Mais comment ai-je pu, suite à ce magnifique Rotorotor (avril 2014), rater Sauvage formes (avril 2018)? Je me le demande encore, heureusement il me reste le Bandcamp du clan de Genève, et surtout ce We’re ok. But we’re lost anyway magnifique, digne de ce que l’ensemble dirigé de main de maître par Vincent Bertholet (Hyperculte, pas des rangés non plus donc, on s’en serait douté) peut faire gicler en live, pour rattraper l’erreur. Ayant eu le plaisir de voir aux Scènes d’Eté de Beauvais, en juillet 2015, le gang helvète, je sais « qu’est-ce que j’dis ». L’opus, libre et aventureux, comme de coutume, se classe chez moi auprès du nouveau Marc Ribot, dans le rayon des oeuvres en marge.

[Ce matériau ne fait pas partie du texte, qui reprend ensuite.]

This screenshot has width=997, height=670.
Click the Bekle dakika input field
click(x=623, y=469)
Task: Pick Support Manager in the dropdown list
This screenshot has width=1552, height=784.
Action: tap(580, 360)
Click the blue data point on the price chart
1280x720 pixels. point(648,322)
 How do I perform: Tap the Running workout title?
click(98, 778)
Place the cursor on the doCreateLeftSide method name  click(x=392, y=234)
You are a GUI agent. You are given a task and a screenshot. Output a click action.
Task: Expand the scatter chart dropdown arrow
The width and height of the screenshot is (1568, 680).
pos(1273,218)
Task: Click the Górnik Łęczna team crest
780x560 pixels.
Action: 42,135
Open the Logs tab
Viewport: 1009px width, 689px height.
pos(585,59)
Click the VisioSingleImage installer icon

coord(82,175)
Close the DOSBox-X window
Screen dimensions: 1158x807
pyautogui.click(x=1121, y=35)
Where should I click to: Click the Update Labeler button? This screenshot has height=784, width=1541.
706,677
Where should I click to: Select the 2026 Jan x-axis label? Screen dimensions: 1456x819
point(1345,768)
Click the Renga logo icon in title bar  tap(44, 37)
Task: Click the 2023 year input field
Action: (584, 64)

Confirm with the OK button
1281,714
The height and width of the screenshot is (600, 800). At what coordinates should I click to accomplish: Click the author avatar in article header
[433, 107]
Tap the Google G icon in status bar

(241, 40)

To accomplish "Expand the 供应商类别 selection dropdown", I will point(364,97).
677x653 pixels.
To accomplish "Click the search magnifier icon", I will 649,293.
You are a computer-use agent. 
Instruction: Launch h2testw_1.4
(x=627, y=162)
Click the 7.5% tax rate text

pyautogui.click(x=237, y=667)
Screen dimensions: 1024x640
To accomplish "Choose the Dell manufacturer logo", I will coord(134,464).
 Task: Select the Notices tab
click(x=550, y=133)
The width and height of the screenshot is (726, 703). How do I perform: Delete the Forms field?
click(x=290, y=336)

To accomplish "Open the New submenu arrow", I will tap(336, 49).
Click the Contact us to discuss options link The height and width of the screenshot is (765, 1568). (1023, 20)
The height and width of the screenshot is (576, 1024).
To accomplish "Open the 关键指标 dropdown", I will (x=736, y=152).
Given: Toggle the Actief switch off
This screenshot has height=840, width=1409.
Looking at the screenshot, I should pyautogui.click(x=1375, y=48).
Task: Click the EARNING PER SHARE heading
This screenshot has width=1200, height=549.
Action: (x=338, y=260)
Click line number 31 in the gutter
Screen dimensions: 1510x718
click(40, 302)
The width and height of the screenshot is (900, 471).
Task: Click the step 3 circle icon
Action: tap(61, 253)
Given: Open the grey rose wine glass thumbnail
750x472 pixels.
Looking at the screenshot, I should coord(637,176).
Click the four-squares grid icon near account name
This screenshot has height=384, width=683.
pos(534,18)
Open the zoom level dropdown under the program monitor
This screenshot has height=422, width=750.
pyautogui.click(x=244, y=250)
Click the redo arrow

Il délivre neuf lingots musicaux, cuivrés et nerveux, aux ruades guitaristiques sauvages (Empty skies), et s’amorce sur une phase cordée du plus bel effet, pour imposer ce Be patient dépaysant, aux airs d’Oiseaux-Tempête. Le chant vient se placer, aérien, couplé à des sons inquiétants, à une trame lancinante qui pourtant captive bien vite son auditoire. Magique. A nouveau, les bruits addictifs pleuvent, le climat s’avère prenant et ensorcelant. Empty skies, cité plus haut, offre une valse cuivrée agitée que les guitares viennent transpercer. Jazz-noise, diraient certains. On s’en fout un peu, c’est l’ Orchestre Tout Puissant Marcel Duchamp et d’emblée, ça nous assure une issue singulière et inégalable.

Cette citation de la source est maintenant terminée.